SUPPLIED MATERIAL.
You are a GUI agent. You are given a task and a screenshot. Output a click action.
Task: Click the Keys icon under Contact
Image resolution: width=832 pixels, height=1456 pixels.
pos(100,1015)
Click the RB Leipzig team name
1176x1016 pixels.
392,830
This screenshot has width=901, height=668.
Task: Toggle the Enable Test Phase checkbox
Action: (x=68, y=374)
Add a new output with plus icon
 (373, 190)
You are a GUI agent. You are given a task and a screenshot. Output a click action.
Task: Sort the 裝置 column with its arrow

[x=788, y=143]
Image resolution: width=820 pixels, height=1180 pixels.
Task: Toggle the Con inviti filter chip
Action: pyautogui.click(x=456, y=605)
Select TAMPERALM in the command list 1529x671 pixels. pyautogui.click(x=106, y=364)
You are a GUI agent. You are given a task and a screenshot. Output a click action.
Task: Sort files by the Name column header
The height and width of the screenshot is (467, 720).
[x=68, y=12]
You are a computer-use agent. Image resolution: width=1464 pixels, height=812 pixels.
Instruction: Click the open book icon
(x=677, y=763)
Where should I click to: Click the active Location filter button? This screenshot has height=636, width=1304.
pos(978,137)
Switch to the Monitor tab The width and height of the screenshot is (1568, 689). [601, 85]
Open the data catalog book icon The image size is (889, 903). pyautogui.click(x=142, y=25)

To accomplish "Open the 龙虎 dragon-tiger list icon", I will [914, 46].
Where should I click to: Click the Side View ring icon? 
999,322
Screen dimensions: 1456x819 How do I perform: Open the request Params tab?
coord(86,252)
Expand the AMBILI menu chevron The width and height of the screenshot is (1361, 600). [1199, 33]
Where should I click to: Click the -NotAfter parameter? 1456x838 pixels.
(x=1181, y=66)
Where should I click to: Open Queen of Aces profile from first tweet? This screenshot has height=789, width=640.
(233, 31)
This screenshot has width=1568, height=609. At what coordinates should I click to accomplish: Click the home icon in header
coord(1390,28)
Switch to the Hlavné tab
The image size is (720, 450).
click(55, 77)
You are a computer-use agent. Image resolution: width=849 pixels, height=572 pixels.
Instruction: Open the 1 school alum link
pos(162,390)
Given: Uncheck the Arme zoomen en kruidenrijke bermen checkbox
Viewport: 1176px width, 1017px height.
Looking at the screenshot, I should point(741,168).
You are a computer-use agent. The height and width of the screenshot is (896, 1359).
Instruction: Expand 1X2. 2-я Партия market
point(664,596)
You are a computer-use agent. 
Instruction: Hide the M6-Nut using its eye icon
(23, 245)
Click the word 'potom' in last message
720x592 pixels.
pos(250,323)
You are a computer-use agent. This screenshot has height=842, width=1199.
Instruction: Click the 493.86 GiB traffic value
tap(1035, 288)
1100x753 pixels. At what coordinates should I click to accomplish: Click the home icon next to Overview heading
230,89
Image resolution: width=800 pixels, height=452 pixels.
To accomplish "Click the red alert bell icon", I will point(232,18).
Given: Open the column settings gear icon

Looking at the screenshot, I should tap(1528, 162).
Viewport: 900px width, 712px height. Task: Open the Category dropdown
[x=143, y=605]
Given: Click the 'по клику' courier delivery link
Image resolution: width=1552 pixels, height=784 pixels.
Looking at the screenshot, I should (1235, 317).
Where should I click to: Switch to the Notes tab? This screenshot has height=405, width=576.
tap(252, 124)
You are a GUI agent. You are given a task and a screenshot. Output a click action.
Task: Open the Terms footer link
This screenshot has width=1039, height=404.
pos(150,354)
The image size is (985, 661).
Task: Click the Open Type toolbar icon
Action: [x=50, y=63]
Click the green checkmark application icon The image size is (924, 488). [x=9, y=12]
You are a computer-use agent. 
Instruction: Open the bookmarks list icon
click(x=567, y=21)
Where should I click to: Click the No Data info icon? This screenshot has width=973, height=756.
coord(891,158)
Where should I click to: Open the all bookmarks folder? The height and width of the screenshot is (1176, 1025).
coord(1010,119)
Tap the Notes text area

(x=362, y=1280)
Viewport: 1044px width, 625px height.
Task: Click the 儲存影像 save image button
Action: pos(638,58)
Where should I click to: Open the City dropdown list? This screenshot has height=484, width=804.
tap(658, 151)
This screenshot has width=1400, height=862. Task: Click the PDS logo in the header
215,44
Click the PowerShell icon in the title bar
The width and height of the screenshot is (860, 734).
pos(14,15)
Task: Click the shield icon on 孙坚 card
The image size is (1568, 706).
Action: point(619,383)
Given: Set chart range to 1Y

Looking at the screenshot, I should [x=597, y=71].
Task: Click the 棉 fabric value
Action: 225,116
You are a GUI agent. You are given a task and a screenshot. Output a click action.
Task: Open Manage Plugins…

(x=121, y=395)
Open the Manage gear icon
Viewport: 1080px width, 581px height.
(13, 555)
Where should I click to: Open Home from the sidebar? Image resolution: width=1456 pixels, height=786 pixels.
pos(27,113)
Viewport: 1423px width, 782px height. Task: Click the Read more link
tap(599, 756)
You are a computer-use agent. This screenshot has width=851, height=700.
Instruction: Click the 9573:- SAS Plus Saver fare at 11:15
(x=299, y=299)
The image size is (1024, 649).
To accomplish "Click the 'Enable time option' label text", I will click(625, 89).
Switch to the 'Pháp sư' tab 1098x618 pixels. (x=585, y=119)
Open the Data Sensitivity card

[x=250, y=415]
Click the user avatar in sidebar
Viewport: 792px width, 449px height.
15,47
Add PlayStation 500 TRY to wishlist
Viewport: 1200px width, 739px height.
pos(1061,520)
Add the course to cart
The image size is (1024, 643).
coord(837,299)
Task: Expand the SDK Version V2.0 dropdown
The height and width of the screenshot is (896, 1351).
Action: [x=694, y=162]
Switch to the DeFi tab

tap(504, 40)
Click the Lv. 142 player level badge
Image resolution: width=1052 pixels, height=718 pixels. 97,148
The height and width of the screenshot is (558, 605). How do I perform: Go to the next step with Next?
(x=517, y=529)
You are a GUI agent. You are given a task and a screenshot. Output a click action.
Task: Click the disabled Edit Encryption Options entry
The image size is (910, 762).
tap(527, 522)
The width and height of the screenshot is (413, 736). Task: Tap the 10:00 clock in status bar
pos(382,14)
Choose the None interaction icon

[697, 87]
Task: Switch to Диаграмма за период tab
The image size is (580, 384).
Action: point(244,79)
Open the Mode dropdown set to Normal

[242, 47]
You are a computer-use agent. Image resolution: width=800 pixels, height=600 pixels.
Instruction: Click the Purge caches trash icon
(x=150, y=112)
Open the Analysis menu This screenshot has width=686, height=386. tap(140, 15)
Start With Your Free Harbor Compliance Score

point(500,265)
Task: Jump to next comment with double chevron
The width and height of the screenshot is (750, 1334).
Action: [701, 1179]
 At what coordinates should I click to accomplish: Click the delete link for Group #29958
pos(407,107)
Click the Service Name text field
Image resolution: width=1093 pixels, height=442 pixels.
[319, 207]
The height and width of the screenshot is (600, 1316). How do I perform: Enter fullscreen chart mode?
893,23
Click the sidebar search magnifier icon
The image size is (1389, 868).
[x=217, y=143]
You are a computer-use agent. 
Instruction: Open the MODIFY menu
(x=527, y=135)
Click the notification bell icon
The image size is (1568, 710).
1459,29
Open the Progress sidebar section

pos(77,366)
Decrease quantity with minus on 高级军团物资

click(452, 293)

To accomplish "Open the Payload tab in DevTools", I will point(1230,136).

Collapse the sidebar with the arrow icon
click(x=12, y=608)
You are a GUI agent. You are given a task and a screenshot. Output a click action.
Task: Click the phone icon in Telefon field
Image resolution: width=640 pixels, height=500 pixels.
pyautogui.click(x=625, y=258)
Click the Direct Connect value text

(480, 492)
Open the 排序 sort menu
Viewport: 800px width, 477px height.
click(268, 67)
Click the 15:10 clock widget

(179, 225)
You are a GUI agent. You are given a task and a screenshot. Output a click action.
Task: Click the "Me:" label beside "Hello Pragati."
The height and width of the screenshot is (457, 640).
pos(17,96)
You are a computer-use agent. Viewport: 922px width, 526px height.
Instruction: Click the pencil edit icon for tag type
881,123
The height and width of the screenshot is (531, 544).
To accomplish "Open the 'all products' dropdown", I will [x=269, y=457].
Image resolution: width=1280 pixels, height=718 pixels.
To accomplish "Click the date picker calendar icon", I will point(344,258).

YOUR ASSIGNMENT.
Please copy, exactly as written, every line in the listing above from the line with "Instruction: Click the 9573:- SAS" up to and including the line with "Task: Switch to Диаграмма за период tab".

REPLY TO THE TASK.
Instruction: Click the 9573:- SAS Plus Saver fare at 11:15
(x=299, y=299)
The image size is (1024, 649).
To accomplish "Click the 'Enable time option' label text", I will click(625, 89).
Switch to the 'Pháp sư' tab 1098x618 pixels. (x=585, y=119)
Open the Data Sensitivity card

[x=250, y=415]
Click the user avatar in sidebar
Viewport: 792px width, 449px height.
15,47
Add PlayStation 500 TRY to wishlist
Viewport: 1200px width, 739px height.
pos(1061,520)
Add the course to cart
The image size is (1024, 643).
coord(837,299)
Task: Expand the SDK Version V2.0 dropdown
The height and width of the screenshot is (896, 1351).
Action: [x=694, y=162]
Switch to the DeFi tab

tap(504, 40)
Click the Lv. 142 player level badge
Image resolution: width=1052 pixels, height=718 pixels. 97,148
The height and width of the screenshot is (558, 605). How do I perform: Go to the next step with Next?
(x=517, y=529)
You are a GUI agent. You are given a task and a screenshot. Output a click action.
Task: Click the disabled Edit Encryption Options entry
The image size is (910, 762).
tap(527, 522)
The width and height of the screenshot is (413, 736). Task: Tap the 10:00 clock in status bar
pos(382,14)
Choose the None interaction icon

[697, 87]
Task: Switch to Диаграмма за период tab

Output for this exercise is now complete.